Le CDP a également refusé la signature du budget 2014-2015, s’est mis en contact avec le Ministère de l’Education et a appelé les parents au boycott. L’administration a proposé une augmentation initiale de 8%, puis 5,5%  tandis que le CDP réclame toujours 3%. Actuellement le conflit n’a pas encore trouvé d’issue.

Cette concomitance d’actions de comités de parents dans le réseau MLF Liban met en lumière la pression économique et sociale croissante à laquelle les parents, issus originellement de la classe moyenne, sont soumis depuis quelques années. Cette grogne sociale avait d’ailleurs été déjà relevée il y a plusieurs années dans un rapport public. D’où le fait que les comités examinent maintenant à la loupe* les budgets qu’ils doivent légalement signer, d’autant que fin 2013 la trésorerie MLF au Liban est de 18 millions d’euros, soit plus de 50% de la trésorerie MLF mondiale [MLF. Rapport du Commissaire aux comptes, exercice clos le 31/08/2013].

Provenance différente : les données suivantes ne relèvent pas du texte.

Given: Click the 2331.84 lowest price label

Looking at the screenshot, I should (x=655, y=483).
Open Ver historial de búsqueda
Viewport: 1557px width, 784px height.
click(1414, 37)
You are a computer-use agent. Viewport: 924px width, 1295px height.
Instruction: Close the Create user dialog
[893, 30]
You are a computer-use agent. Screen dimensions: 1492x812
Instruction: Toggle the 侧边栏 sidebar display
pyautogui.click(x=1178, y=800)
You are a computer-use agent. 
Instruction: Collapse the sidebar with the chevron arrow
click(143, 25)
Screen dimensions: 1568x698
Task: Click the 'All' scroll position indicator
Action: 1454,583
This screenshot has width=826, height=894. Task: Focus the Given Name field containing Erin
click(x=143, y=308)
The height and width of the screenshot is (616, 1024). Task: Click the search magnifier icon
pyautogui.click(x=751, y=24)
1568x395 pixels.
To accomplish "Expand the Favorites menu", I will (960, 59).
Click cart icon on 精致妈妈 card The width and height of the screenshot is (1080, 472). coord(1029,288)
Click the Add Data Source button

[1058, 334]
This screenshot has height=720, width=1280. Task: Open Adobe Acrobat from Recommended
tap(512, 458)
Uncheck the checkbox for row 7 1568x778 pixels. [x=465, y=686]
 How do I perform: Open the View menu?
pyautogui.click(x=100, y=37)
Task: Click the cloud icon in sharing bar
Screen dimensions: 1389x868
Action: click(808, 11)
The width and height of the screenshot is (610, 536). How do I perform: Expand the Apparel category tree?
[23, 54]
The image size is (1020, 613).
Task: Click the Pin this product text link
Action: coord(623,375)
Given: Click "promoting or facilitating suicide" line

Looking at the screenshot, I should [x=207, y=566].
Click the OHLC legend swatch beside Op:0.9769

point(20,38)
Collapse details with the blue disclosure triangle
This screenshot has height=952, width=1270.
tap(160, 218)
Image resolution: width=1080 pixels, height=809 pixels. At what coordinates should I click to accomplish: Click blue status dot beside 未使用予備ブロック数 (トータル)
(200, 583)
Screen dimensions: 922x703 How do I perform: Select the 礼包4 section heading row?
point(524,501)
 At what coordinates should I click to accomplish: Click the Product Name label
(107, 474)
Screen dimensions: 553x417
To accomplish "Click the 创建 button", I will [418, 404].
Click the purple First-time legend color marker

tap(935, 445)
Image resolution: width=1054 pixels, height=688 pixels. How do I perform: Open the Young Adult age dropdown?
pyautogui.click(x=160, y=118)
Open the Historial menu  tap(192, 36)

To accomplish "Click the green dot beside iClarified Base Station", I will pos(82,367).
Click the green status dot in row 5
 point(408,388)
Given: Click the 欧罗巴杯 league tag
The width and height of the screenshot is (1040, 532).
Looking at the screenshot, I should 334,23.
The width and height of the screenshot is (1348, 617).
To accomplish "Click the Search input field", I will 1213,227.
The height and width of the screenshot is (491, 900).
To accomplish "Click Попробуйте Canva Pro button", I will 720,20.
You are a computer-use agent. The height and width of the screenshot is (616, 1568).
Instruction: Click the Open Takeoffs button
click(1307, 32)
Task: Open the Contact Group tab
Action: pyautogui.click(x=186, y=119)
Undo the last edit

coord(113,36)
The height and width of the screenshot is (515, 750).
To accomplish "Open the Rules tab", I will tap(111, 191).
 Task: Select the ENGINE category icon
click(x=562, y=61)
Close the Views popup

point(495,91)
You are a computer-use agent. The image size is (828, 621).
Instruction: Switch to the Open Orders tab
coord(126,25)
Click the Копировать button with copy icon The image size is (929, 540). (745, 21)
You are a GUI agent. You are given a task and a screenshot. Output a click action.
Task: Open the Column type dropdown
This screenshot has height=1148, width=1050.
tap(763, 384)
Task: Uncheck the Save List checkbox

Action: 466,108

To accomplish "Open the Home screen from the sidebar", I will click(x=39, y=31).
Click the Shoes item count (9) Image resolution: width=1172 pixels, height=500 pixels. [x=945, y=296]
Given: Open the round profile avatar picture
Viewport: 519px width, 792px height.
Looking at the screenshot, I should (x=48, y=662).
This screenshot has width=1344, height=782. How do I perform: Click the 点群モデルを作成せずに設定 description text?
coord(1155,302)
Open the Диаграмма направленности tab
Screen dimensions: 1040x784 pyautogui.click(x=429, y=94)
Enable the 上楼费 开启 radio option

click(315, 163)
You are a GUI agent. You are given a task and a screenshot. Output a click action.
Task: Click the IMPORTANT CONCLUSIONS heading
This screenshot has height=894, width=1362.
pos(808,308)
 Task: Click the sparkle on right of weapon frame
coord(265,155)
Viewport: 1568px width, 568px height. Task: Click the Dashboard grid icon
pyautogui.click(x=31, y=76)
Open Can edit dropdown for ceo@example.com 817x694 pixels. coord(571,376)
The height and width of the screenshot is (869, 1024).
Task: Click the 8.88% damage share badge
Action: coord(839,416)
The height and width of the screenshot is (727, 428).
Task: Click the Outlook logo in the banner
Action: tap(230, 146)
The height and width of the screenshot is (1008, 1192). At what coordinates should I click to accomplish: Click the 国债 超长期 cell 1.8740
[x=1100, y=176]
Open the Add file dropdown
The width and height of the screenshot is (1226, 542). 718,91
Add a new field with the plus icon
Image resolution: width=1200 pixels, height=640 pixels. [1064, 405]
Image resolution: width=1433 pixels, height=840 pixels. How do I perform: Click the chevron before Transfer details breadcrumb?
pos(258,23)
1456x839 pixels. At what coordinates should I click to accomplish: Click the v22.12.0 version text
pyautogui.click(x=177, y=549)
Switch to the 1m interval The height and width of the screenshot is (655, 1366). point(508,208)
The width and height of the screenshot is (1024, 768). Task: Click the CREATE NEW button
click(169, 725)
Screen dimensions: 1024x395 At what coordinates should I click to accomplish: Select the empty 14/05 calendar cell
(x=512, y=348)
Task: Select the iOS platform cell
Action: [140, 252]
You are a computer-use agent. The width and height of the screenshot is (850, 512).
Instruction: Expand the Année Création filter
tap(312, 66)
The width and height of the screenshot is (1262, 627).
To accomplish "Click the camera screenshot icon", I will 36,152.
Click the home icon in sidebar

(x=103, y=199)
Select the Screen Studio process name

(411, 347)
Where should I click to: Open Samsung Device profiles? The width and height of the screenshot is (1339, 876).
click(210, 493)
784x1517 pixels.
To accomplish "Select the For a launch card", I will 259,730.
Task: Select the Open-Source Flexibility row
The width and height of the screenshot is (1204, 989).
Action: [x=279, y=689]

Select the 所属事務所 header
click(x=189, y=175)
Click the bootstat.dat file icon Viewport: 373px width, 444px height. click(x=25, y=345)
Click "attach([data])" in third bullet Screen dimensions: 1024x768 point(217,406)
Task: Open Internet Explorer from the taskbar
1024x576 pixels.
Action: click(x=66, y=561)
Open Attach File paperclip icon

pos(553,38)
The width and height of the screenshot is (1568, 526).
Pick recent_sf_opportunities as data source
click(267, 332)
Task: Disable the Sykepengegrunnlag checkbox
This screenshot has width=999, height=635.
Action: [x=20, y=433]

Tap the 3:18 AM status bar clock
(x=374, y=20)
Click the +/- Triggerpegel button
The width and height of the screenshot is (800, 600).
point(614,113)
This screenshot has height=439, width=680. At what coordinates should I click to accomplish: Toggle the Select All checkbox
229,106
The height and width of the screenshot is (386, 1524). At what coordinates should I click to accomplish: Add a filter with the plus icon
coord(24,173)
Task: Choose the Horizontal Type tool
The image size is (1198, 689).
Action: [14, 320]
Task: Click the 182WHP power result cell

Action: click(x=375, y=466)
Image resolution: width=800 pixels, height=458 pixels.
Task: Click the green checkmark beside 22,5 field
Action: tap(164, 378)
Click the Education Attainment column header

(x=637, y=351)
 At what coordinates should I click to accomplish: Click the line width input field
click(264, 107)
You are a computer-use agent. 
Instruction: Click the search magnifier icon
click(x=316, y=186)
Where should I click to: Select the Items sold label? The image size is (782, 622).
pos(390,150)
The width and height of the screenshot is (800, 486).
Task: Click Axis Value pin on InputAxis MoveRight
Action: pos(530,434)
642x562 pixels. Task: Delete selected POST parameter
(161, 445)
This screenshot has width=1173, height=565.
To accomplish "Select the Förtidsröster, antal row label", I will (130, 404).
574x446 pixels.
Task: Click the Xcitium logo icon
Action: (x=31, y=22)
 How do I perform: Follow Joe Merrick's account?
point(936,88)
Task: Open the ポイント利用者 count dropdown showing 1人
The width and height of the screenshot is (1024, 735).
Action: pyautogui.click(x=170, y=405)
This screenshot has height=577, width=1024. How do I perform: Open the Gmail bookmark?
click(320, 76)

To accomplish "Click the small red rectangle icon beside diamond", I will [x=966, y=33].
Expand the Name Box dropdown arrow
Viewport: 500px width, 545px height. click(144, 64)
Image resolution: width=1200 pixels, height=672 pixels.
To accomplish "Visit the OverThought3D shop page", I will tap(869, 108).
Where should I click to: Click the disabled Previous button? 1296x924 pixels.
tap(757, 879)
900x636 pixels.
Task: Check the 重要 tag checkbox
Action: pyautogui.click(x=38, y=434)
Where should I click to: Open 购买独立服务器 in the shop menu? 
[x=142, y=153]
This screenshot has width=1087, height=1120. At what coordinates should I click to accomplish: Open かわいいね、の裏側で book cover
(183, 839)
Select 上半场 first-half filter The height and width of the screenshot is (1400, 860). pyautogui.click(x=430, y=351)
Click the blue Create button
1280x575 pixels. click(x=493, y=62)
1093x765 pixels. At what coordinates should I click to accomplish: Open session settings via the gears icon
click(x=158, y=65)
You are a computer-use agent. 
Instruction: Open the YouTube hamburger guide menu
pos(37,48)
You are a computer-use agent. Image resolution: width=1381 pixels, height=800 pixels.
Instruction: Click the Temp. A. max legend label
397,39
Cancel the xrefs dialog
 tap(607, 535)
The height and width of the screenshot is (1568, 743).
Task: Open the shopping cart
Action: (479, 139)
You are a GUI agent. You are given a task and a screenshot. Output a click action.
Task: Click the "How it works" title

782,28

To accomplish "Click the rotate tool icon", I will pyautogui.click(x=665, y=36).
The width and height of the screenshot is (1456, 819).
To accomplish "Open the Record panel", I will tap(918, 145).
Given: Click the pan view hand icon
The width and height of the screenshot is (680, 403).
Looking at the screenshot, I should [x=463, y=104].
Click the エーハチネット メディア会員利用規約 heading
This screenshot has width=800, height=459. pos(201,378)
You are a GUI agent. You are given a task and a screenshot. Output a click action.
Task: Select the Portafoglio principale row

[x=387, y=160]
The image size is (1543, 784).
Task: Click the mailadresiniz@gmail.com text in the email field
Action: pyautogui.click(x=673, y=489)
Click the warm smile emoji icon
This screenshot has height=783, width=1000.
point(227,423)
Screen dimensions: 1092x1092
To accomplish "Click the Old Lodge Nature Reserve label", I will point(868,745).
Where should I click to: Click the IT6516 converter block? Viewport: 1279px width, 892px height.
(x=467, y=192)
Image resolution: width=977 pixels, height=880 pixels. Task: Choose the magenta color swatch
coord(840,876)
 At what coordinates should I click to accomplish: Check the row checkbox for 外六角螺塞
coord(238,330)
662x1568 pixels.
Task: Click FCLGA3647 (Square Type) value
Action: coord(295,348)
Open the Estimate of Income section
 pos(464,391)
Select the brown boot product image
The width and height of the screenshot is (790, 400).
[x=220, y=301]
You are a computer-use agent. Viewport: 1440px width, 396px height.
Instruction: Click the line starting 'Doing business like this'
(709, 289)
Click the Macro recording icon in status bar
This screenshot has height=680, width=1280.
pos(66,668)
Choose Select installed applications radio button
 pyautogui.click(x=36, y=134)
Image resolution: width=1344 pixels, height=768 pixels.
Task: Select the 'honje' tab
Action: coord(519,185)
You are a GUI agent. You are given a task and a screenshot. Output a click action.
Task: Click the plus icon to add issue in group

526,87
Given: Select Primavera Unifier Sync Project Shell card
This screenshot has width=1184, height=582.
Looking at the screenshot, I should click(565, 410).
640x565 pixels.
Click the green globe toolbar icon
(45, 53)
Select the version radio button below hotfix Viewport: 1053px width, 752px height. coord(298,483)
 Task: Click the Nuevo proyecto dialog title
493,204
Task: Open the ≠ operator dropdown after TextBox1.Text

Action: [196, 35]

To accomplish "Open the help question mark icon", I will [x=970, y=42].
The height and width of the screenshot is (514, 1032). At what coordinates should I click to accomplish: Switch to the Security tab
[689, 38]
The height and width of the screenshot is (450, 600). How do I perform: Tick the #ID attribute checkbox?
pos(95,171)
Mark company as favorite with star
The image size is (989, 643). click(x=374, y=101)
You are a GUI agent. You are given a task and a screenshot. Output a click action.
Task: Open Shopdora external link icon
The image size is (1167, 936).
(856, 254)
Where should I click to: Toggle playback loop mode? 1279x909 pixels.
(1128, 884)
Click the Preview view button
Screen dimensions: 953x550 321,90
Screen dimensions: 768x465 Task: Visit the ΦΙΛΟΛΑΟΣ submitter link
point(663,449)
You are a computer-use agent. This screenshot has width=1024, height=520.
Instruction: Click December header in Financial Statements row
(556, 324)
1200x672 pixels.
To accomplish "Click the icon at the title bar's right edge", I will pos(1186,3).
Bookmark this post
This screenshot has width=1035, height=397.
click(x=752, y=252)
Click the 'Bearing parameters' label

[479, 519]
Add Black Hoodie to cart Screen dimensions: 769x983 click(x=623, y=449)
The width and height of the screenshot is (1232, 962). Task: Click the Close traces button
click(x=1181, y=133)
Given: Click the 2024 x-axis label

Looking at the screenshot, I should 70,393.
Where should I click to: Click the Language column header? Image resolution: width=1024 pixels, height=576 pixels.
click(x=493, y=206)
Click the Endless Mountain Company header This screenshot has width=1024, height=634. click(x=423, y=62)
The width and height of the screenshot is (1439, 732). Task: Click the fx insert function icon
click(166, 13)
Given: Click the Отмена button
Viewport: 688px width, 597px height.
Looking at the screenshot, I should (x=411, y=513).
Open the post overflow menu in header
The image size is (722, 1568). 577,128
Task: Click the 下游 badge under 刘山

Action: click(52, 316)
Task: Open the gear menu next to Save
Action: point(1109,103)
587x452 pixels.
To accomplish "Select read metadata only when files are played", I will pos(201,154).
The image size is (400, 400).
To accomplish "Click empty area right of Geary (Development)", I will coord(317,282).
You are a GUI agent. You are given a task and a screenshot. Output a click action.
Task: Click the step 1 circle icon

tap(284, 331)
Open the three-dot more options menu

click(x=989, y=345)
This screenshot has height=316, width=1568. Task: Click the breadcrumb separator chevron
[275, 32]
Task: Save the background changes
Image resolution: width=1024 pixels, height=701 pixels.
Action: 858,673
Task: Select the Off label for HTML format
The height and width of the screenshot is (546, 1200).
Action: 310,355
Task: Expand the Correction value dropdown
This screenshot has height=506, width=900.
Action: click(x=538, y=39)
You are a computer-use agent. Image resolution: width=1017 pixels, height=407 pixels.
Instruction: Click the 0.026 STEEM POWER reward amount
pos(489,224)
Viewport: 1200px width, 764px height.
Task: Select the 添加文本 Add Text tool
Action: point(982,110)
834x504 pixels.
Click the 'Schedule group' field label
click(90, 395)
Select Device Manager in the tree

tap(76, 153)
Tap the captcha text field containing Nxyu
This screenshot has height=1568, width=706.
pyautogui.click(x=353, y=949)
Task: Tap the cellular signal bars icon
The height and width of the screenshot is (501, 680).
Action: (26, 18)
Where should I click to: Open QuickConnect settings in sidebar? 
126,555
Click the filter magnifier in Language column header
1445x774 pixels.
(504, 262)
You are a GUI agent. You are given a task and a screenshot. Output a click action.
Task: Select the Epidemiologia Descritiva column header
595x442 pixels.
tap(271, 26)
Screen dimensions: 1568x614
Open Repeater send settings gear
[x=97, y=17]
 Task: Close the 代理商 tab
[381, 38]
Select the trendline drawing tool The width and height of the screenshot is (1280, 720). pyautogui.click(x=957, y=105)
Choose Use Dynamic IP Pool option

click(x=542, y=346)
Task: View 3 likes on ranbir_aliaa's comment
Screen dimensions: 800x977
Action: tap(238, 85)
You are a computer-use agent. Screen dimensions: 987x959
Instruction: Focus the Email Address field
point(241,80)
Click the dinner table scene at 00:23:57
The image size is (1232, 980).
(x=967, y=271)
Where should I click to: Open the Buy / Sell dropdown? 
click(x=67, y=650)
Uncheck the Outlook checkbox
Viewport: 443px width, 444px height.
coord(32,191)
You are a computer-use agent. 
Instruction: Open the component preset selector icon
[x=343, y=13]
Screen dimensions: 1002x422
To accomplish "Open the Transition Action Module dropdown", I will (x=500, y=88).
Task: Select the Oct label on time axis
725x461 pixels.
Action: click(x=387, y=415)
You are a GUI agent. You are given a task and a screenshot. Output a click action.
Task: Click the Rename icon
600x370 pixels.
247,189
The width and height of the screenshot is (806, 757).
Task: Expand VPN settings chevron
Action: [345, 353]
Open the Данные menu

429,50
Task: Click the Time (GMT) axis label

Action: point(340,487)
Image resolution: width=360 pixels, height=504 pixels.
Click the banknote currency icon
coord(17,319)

Quoi qu’il en soit, nous sommes juridiquement dans une bien meilleure position que nos homologues de Tripoli et de Nabatiyeh car nous sommes les seuls à être munis d’une décision ministérielle de gel des scolarités.

Aussi, ne nous laissons pas impressionner, nous ne sommes pas seuls.

 

*action prévisible puisqu’en décembre 2013 lors d’une journée d’échange Fapée Liban : «Les parents ont demandé plus d’information et de transparence dans la gestion des établissements, les projets immobiliers qui l’impactent et, en tout état de cause, une information sincère sur le compte financier. » http://ymlp.com/zvx0LS

 

En février 2014, on lit dans une audition de la Fapée : «Les augmentations de frais de scolarité sont très sensibles depuis 2008 … et ces augmentations chassent les classes moyennes de nos établissements » « [Au Liban] tous les établissements ressortent excédentaires malgré une grave crise économique ».